● **Задание**: Выпишите дословно отрывок из текста для чтения, начиная со слов «Взять ответственность на» и заканчивая словами «тихого света .».

● **Текст для чтения**:
═══
Чтец:
«Возможно, приближаются новые времена – и в них будет возможно возвращение в свой, отчий дом.
Так вот что: блеск культуры духовной в древности, своеобразие, блеск ее и в новое время, величие России в тысячелетнем движении и ощущении – почти мистическое – слитности своей сыновьей с отошедшими, с цепью поколений, с грандиозным целым как бы существом. Сквозь тысячу лет бытия на горестной земле, борьбы, трудов, войн, преступлений – немеркнущее духовное ядро, живое сердце – вот интуиция Родины. Чужбина, беспризорность, беды – пусть. Негеройская жизнь обывателя, но под нею нечто.
Думается и так: те, кому дано возвратиться на Родину, не гордыню или заносчивость должны привезти с собой. Любить не значит превозноситься. Сознавать себя «помнящим родство» не значит ненавидеть или презирать иной народ, иную культуру, иную расу. Свет Божий просторен, всем хватит места. В имперском своем могуществе Россия объединяла и в прошлом. Должна быть терпима и не исключительна в будущем – исходя именно из всего своего духовного прошлого: от святых ее до великой литературы все говорили о скромности, милосердии, человеколюбии…».
(Борис Зайцев)
Ведущий: Слова эти, написанные в далеком уже 1938 году, принадлежат замечательному русскому писателю Борису Константиновичу Зайцеву.
Взять ответственность на себя, идти от своей вины и видеть в этом залог доброго будущего. Вот она, быть может, святая святых писателя, внутренний источник его негасимого тихого света .
Всякая национальная литература в своей основе едина. Несмотря на различие писательских судеб, позиций, взглядов, невзирая на место жительство писателя. Что, например, связывало Достоевского с Чернышевским или Писарева с Пушкиным, Добролюбова с Брюсовым? А между тем все они принадлежат к «великой русской словесности».
Эмиграция, которая в советский период целиком считалась социально чуждой и политически враждебной, долго представляла собой литературный лагерь, никакого отношения к русской литературе не имеющей. Но вот мнение поэта Наума Коржавина: «…Эмигрантская литература – это (в наиболее тяжелом случае) особая ветвь «единого древа» русской литературы».
═══
● **Исходные данные**:
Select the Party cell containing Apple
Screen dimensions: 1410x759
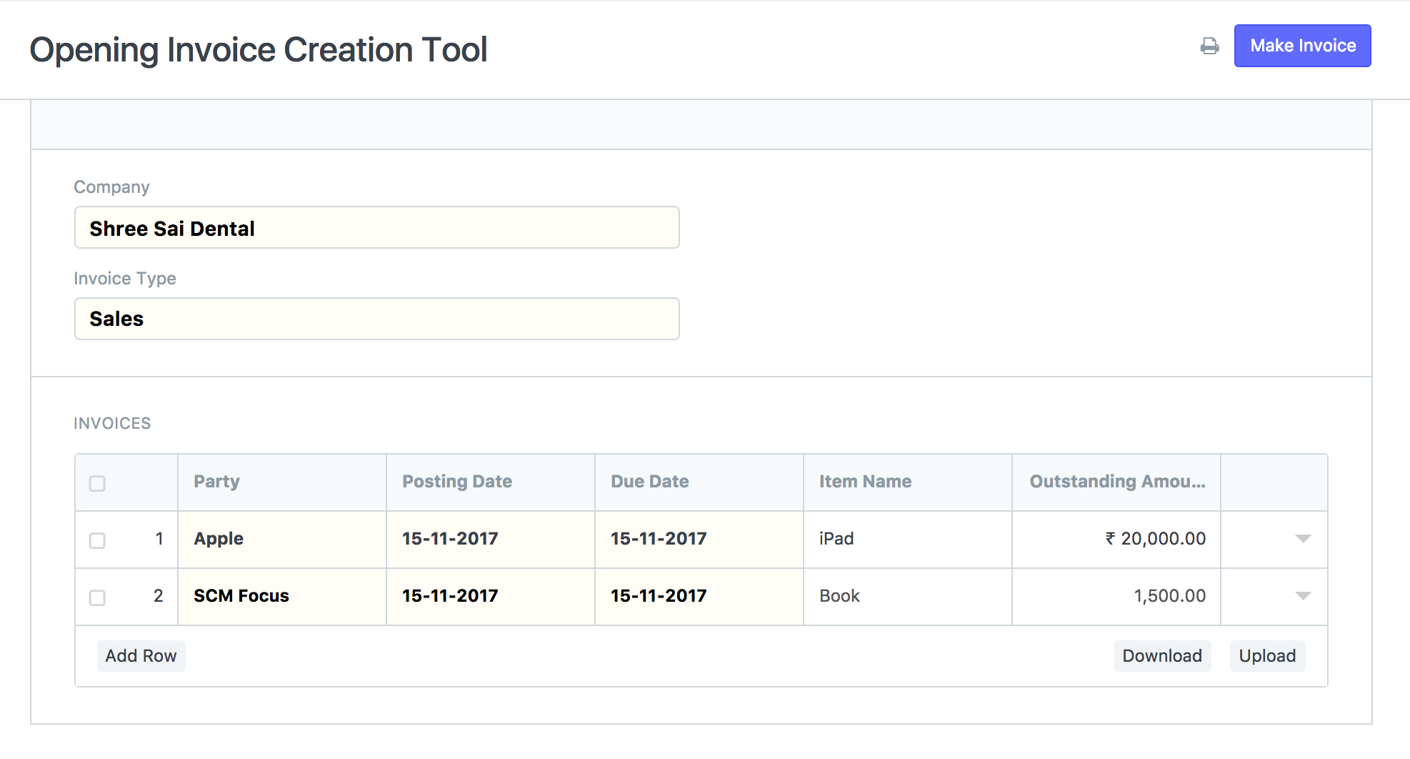coord(281,540)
═══
● **Ответ**:
Взять ответственность на себя, идти от своей вины и видеть в этом залог доброго будущего. Вот она, быть может, святая святых писателя, внутренний источник его негасимого тихого света .